Happy days are really here. My daughter invited my grand-daughter, husband, and son to come live with us, and they have been here several days now. The great-grandson is a little over six months now. I just how
I may live long enough that
he may remember me. I have a theory that you're never really dead so long as someone remembers you with love.
Thanks for your kind words, Love, Bill
My friend Bill Hunt wrote me this in 2002 - WWH as he was known here. It's his birthday today. I still remember him with love.
Aye, me too. HOW he doted on that little one, who returned the favor while he still lived there. Thanks, bel. I would love to be able to get his advice, now: my daughter married a Navy man.
That makes three so he is definitely still with us.
The dear doctor was a friend I never met, but he was kind and wise and a good influence on me nonetheless. Thank you for helping me remember.
Happy Birthday Dr. Bill
happy birthday, you old curmudgeon.
give 'em hell.
Happy birthday, Doc. I miss your anecdotes most of all.
Missed his bday this year. Happened to think of him this morning for no particular reason.
Me too. I'll be glad to my dying day that I sent him those shower shoes that he said eased his pain so dramatically. I also think that all of us here helped make his final years less lonely. I guess it was just as well that he never learned Braille. (I and others badgered him about it more than once.) But as it turned out, he didn't live all that long after his eyesight got too bad to use a computer.
Me too. I'll be glad to my dying day that I sent him those shower shoes that he said eased his pain so dramatically. I also think that all of us here helped make his final years less lonely. I guess it was just as well that he never learned Braille. (I and others badgered him about it more than once.) But as it turned out, he didn't live all that long after his eyesight got too bad to use a computer.

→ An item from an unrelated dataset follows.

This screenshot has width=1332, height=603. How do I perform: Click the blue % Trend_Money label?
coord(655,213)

Beautiful tributes. Sure would like to know who you all are
speaking about.
Bill Hunt, on here as wwh, Luke. He died at age what--88 or so. (Someone who remembers for sure feel free to correct me.) He lived with a daughter who worked full-time; but even when she was there, communication was very limited: he was all but deaf. A lot of people here called him Dr. Bill. He'd been in the Navy and was a retied physician.

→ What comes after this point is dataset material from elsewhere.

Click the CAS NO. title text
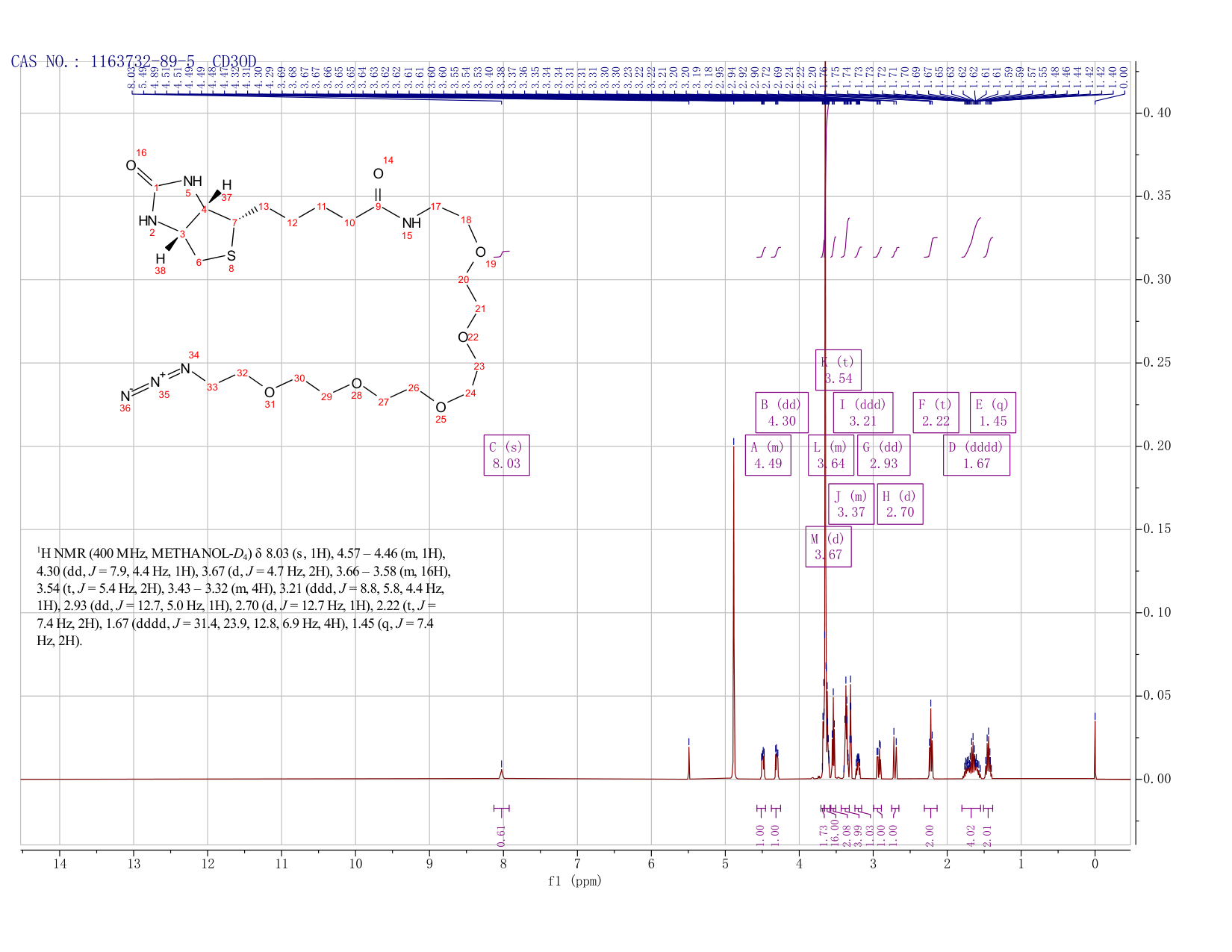The width and height of the screenshot is (1232, 952). (x=134, y=61)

Its nice that he had friends here then...and was able to communicate through his computer.
Bill Hunt, on here as wwh, Luke. He died at age what--88 or so. (Someone who remembers for sure feel free to correct me.) He lived with a daughter who worked full-time; but even when she was there, communication was very limited: he was all but deaf. A lot of people here called him Dr. Bill. He'd been in the Navy and was a retied physician.
Thanks, Jackie, it would have been nice to have known him. Beautiful tributes,
for sure.
Its nice that he had friends here then...and was able to communicate through his computer.
Which is a very wonderful advance in our world of communication.
I think most who were around here then would characterize Dr Bill as a lovable old curmudgeon.
One of my favorites of his stories involved his method of cleaning his baby's behind during a diaper change: he put the backside under a running faucet of warm water. I never asked him which sink he was using ...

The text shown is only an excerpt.